→ **Work request**:
Search the entries for the word "šport". Copy each line in which it is found.

------

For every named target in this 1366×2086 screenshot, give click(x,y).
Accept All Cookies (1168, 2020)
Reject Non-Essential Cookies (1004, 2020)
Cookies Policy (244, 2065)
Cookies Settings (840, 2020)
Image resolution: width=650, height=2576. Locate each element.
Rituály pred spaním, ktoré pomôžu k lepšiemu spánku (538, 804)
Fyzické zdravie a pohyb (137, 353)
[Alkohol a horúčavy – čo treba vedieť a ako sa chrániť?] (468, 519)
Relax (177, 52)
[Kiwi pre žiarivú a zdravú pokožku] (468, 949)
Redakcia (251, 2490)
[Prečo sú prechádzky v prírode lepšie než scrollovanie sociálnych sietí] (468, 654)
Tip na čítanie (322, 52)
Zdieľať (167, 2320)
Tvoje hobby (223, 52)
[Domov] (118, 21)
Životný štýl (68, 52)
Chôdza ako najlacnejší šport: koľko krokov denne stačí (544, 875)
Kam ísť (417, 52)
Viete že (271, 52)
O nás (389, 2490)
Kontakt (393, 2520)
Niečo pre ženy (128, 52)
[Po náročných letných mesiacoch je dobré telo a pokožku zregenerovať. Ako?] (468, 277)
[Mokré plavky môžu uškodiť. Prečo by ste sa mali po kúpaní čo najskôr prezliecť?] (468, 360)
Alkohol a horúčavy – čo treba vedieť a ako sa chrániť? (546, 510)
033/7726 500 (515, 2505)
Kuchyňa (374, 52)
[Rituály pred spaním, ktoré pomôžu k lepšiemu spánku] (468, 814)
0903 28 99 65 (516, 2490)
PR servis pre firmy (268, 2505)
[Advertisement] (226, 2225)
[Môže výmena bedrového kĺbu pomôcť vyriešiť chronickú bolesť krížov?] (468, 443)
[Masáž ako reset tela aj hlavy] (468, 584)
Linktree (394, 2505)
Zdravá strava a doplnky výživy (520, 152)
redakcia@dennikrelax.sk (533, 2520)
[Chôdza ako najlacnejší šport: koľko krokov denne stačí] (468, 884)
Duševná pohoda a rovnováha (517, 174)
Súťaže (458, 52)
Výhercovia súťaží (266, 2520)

------

→ **Solution to this exercise**:
Chôdza ako najlacnejší šport: koľko krokov denne stačí (544, 875)
[Chôdza ako najlacnejší šport: koľko krokov denne stačí] (468, 884)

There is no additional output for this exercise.